Unfortunately, in the case of Medicaid, most states do not consider people who are HIV-positive to be eligible for coverage unless they are poor and disabled, such as having AIDS-defining illnesses, Doyle adds. Some states have applied for Medicaid waivers that would allow them to provide coverage to HIV-positive individuals, Doyle notes. "In the cases where the waivers have been approved, including Maine, Massachusetts, and DC, it’s been shown to be budget-neutral," he adds.
In the meantime, ADAP enrollment continues to grow at a much faster rate than its funding. South Carolina’s ADAP program continues to add more clients, but there is little chance of receiving additional state funding, Lafontaine says. "Our state is in the same situation as many states, where we’re seeing huge shortfalls in the state budget, so we won’t get their attention this year or in the near future," Lafontaine says.
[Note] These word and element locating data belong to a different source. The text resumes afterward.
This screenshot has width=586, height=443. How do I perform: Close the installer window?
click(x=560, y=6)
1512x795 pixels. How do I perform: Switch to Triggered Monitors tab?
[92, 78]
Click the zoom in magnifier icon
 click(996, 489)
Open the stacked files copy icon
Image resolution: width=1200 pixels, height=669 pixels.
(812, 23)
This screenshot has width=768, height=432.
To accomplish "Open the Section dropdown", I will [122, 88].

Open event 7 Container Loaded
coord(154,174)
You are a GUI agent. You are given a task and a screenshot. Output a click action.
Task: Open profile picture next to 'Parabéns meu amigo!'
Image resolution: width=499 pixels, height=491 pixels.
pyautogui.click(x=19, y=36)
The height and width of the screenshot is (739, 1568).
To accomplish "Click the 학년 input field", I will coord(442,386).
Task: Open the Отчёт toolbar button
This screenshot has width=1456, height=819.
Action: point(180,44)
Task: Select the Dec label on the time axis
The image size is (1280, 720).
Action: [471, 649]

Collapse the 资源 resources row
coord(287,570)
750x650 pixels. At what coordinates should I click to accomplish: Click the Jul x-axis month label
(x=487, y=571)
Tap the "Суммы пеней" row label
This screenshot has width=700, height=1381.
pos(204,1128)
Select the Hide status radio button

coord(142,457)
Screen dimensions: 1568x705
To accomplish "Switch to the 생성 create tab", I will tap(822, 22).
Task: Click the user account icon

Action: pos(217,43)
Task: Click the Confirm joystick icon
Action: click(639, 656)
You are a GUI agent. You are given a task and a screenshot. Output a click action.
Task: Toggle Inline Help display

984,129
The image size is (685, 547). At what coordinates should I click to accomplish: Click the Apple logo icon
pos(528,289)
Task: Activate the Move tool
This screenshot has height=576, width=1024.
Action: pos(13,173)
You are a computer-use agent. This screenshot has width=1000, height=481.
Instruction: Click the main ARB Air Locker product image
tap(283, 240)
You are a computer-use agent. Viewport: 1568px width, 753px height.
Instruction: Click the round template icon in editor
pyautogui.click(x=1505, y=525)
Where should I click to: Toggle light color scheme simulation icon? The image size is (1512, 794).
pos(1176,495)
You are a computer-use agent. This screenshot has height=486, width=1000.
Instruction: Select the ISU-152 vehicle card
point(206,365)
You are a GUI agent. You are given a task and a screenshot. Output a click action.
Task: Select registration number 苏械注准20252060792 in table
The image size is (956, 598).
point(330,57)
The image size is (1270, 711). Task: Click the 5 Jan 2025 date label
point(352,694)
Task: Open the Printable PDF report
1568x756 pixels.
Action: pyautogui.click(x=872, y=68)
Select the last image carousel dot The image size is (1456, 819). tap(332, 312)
Colorado’s program is another case in point: While the program now offers eligibility to a greater number of clients and has added treatment for opportunistic infections to its formulary, its new funding that went into effect April 1, 2001, was increased by only $127,000, just enough money to cover 15 additional clients, Ringen says. "We don’t want to be in a situation where we offer medications to more clients and then in a couple of years have to stop their medications," Ringen adds.